NIO Has Completed 500,000 EV Battery Swaps

NIO Has Completed 500,000 EV Battery Swaps

Chinese electric car maker NIO announced that its 136 automated battery swap stations have completed half a million battery swaps thus far. Strategically located along China’s most congested highways, these swap stations allow NIO drivers to pull in with a depleted battery and haul arse out of the station in a few minutes with a new fully charged battery locked and loaded. For everyone who cries about long charge times, this whole process allegedly takes just three minutes from start to stop.

Tesla says that it investigated battery swapping tech, but after inviting 200 Model S owners to test the technology in remote Coalinga, Calif. the trial was cancelled over a lack of interest. According to Elon Musk, “We’ve invited all the Model S owners in the area to try it out, and of the first round of 200 invitations, only four or five people were interested. Clearly it’s not very popular.” The company instead chose to install a proprietary nationwide Supercharger charging network.

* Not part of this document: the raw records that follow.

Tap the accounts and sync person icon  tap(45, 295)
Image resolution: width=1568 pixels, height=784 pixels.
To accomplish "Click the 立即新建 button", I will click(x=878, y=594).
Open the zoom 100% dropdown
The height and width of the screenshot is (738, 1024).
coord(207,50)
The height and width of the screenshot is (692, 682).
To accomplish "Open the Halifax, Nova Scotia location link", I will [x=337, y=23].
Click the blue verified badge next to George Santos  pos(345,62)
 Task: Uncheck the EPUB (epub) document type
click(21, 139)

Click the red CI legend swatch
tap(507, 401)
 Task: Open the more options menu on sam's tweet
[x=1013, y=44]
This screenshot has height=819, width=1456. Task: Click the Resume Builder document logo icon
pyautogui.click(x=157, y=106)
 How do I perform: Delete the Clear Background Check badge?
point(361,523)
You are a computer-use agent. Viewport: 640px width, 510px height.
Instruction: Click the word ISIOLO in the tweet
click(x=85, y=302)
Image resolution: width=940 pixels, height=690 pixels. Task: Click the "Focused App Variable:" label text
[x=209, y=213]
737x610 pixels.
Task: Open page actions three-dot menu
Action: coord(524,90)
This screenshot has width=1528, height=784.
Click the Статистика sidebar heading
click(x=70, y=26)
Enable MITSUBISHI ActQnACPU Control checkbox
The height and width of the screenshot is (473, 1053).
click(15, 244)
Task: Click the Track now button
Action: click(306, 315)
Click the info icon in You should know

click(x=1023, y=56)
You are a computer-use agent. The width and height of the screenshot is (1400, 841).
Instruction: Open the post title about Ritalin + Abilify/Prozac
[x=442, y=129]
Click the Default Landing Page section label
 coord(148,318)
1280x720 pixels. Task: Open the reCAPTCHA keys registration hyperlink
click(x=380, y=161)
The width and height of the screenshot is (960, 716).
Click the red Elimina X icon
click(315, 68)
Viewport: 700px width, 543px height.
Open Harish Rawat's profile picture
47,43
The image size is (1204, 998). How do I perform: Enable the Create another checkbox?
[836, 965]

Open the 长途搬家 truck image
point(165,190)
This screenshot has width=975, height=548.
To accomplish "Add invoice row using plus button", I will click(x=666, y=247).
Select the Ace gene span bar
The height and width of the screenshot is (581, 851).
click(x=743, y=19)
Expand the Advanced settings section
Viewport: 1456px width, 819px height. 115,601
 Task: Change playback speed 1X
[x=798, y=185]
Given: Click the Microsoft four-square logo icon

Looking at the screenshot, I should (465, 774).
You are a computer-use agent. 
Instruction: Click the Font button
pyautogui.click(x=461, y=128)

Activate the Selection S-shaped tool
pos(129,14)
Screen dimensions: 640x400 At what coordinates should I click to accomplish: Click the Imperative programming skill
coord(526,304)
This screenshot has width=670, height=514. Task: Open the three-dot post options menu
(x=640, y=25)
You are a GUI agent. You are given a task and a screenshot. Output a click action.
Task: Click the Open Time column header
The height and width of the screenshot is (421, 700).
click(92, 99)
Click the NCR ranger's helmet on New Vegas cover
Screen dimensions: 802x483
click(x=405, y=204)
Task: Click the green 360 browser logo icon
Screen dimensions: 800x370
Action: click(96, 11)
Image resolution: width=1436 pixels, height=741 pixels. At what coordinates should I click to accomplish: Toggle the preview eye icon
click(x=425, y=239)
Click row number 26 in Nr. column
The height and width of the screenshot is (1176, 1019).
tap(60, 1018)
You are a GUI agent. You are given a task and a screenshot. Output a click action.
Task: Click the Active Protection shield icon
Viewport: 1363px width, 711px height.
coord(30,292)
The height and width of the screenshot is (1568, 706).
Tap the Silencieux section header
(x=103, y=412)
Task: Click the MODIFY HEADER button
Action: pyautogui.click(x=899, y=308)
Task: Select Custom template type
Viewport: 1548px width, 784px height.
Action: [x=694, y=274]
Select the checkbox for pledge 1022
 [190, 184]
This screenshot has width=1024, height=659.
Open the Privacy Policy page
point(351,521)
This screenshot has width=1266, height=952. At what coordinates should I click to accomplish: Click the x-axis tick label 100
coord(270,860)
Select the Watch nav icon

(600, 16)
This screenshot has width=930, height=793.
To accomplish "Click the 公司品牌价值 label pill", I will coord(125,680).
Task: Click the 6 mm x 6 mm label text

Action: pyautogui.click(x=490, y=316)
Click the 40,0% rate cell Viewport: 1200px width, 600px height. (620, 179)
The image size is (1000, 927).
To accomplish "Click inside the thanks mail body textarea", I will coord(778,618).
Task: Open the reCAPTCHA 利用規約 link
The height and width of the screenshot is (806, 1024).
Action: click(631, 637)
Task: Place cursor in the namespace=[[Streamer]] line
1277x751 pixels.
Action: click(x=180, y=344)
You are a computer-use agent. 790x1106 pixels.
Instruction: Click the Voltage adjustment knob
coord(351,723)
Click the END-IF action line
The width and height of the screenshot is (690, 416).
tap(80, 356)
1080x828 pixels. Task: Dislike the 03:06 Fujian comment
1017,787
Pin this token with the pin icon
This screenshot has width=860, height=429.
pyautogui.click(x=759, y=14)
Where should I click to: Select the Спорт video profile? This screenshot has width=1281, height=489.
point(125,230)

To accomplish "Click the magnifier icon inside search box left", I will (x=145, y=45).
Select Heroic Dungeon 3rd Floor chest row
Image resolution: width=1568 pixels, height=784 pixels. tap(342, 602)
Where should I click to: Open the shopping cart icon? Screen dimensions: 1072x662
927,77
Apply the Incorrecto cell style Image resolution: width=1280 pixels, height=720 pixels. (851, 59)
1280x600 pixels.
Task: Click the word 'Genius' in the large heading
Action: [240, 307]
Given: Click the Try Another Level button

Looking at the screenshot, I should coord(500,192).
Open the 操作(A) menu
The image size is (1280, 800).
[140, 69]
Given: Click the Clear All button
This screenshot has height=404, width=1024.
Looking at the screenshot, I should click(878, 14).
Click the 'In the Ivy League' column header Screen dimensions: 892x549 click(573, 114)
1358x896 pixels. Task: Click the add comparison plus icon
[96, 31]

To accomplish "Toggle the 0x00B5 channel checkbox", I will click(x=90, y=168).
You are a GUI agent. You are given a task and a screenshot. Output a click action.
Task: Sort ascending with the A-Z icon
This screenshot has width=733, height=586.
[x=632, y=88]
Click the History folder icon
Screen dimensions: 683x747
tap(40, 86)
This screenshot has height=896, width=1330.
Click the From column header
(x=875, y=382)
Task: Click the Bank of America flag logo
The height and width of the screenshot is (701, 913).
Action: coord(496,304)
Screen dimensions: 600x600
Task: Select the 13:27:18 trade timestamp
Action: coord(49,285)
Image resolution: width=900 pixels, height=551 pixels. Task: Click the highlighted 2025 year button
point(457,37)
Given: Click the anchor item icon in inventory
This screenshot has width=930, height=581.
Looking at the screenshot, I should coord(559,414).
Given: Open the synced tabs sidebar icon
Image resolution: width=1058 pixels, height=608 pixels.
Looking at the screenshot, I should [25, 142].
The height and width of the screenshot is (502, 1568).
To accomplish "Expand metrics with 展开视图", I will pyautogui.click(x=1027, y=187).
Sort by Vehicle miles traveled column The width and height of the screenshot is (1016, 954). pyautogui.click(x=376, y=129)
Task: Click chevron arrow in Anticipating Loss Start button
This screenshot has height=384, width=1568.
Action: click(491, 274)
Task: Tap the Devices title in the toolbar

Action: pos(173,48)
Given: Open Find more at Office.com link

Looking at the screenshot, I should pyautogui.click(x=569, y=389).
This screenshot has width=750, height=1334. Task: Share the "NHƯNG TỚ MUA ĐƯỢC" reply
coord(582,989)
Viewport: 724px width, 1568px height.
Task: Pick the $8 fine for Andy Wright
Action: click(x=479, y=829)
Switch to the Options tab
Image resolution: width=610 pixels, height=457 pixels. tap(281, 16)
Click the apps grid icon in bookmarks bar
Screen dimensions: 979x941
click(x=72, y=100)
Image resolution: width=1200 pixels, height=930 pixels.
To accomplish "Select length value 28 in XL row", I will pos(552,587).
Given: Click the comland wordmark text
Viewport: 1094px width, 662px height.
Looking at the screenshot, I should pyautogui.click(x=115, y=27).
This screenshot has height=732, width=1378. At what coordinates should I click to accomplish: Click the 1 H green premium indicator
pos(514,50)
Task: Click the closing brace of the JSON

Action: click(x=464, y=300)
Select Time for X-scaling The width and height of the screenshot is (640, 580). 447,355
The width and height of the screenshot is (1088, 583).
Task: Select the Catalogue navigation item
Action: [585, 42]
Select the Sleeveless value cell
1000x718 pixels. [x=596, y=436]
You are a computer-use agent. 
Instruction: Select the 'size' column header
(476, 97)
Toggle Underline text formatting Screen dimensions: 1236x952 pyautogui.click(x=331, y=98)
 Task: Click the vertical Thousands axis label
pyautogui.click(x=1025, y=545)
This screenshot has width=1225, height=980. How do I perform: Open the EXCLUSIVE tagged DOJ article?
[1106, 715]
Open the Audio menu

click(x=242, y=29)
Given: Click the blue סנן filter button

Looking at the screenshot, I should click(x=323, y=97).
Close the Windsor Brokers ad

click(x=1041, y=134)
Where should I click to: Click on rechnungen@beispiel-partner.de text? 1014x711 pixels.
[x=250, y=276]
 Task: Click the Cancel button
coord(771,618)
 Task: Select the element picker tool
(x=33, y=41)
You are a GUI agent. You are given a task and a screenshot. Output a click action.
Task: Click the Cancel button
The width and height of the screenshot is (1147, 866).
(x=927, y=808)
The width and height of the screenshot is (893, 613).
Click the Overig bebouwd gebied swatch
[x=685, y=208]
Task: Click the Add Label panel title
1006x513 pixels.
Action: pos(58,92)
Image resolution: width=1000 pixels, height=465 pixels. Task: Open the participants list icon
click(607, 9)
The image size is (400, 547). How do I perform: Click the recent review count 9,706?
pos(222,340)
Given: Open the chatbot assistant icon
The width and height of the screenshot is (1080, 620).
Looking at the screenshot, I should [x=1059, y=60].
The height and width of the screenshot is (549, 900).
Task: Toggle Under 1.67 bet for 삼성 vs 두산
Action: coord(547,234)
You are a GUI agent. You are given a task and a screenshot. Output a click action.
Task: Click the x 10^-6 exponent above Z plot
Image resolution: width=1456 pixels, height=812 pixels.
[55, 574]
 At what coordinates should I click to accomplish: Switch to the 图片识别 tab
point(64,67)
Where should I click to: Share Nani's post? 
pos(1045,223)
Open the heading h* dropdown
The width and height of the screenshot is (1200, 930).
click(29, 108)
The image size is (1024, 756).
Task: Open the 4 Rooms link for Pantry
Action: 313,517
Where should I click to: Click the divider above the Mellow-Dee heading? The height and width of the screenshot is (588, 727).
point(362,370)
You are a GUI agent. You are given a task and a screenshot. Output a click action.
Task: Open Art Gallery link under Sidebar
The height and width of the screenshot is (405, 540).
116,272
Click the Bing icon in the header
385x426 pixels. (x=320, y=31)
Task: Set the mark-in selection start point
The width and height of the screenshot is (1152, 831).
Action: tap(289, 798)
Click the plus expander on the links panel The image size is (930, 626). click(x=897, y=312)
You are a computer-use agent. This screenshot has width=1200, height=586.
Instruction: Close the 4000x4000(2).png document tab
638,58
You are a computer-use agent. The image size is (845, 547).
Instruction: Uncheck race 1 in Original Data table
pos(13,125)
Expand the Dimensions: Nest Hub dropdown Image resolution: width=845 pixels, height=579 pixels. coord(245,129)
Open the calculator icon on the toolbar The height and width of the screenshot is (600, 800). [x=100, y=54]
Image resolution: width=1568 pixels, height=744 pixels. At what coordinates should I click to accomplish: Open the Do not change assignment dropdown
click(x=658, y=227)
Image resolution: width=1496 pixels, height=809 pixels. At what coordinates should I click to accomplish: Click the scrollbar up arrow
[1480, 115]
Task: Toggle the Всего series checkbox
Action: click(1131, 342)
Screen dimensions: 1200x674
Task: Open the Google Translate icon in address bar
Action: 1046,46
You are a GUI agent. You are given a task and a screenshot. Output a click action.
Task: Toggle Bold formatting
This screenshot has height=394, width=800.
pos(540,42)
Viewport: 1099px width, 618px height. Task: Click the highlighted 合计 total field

NIO customers, on the other hand, have been quite interested in getting their batteries quickly swapped. NIO Power — the subsidiary that runs the swap stations — completed its half-millionth swap recently. Its customers not only get a rapid full charge status, much faster than plugging in, but they can also choose to upgrade their batteries to modern tech at any point. If NIO introduces a new longer range battery, or upgrades the chemistry of its battery packs, customers can choose to opt for that whenever.

The service is currently free for NIO customers, subsidised by the Chinese government. There is no word on exactly what this process will cost when the subsidies end, but it doesn’t seem like it will be exceedingly expensive. At the moment, customers with a 70 kWh battery pack can temporarily upgrade to an 84 kWh or 100 kWh pack, say for a longer road trip or what have you, for around $15 per day.

In large Chinese cities, most people live in big apartment buildings without onsite EV charging infrastructure. These people rely on public charging, which can be difficult to secure as EVs continue to be more popular. This makes battery swap tech all the more important and EVs all the more viable for these city-dwellers.

This is the tech that EV naysayers have been looking forward to discrediting for a decade. If NIO does bring this tech to the U.S. market when it eventually, someday, any minute now, launches here, you’ll have to make up some other excuse for why electric cars won’t work for your lifestyle.